The full code might look intimidating to you (and it probably is), but I’ll remind you that only 10 or so lines in GameLightsTest are the actual solution (in OnDrawGizmos) and GameLight is what you actually need for your game.
Tomorrow I’ll try to convert this into a dedicated class that you can use normally in your game (no visualizations and editor shenanigans) and show you how to compute monochromatic (combined) intensity for your game.

Oh btw, the thicker middle concentric ring shows the light’s fall off at exactly 50% (the faint ones are 25% and 75%).
Edit: small updates (and picture)
Edit2: moved ‘mix’ averaging outside of the loop (fix)
Edit3: typos
Edit4: modified the final code to actually use bools for visualization toggling
Okay so like i just finished a 20 hour shift so im really tired BUT I cannot wait to read through everything properly because HOLY COW THAT LOOKS SO COOL.
Looking forward to learning some new things ![]()
I didn’t have much time to advance this over the weekend, but feel free to write if you have any questions.

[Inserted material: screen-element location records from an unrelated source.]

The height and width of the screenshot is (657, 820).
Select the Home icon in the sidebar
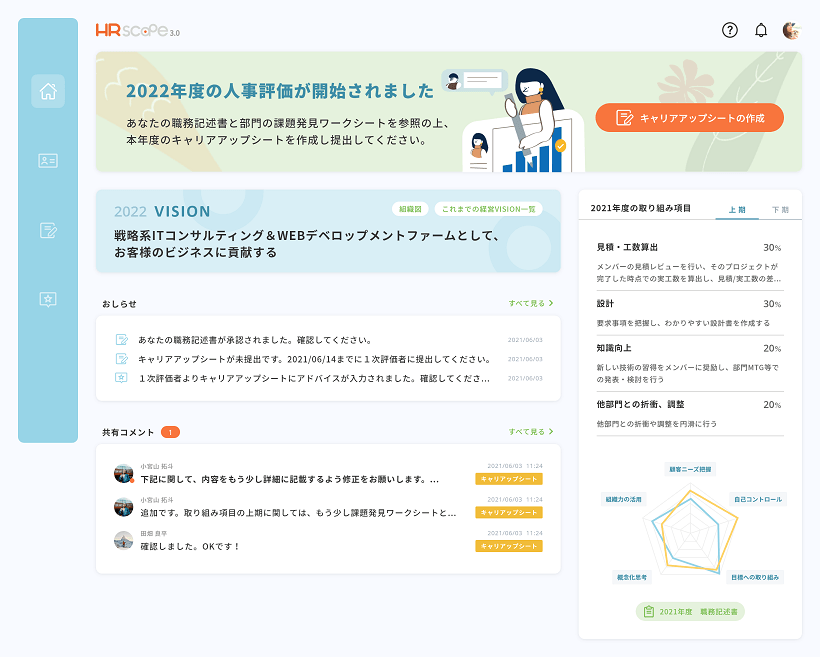coord(48,92)
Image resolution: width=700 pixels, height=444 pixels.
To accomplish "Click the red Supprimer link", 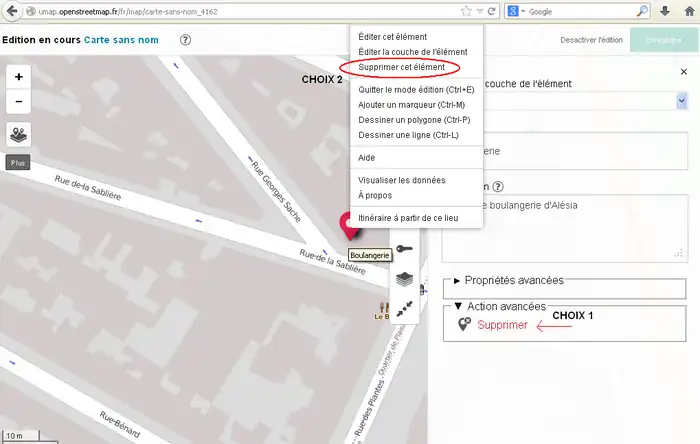I will pyautogui.click(x=502, y=325).
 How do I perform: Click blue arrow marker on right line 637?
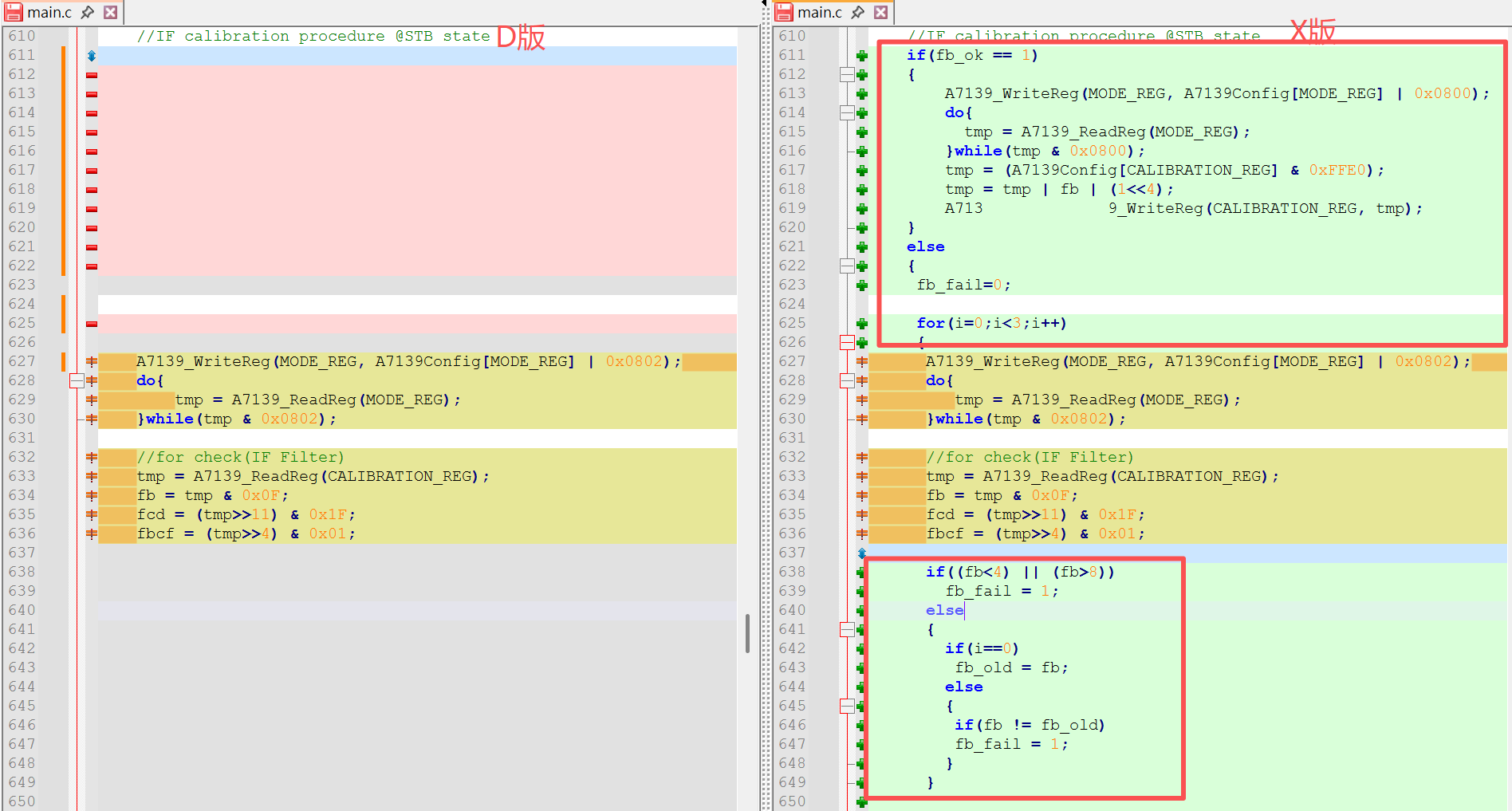862,553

Will continue working on this during the week (not much is left anyway), and once the proper solution is done you’ll also have this extra in-editor visualizer that lets you debug and configure stuff more easily.
That said, this is just a part of the bigger puzzle, as you’re still expected to optimize the amount of lights you’re taking into account at any one moment (there should never be more than 3-4), but also to cast rays if you have occluded lights in your scene (you probably do unless you’re making a soccer field game).
I can’t do everything (I have a full time job as well), this is only to point you in the right direction.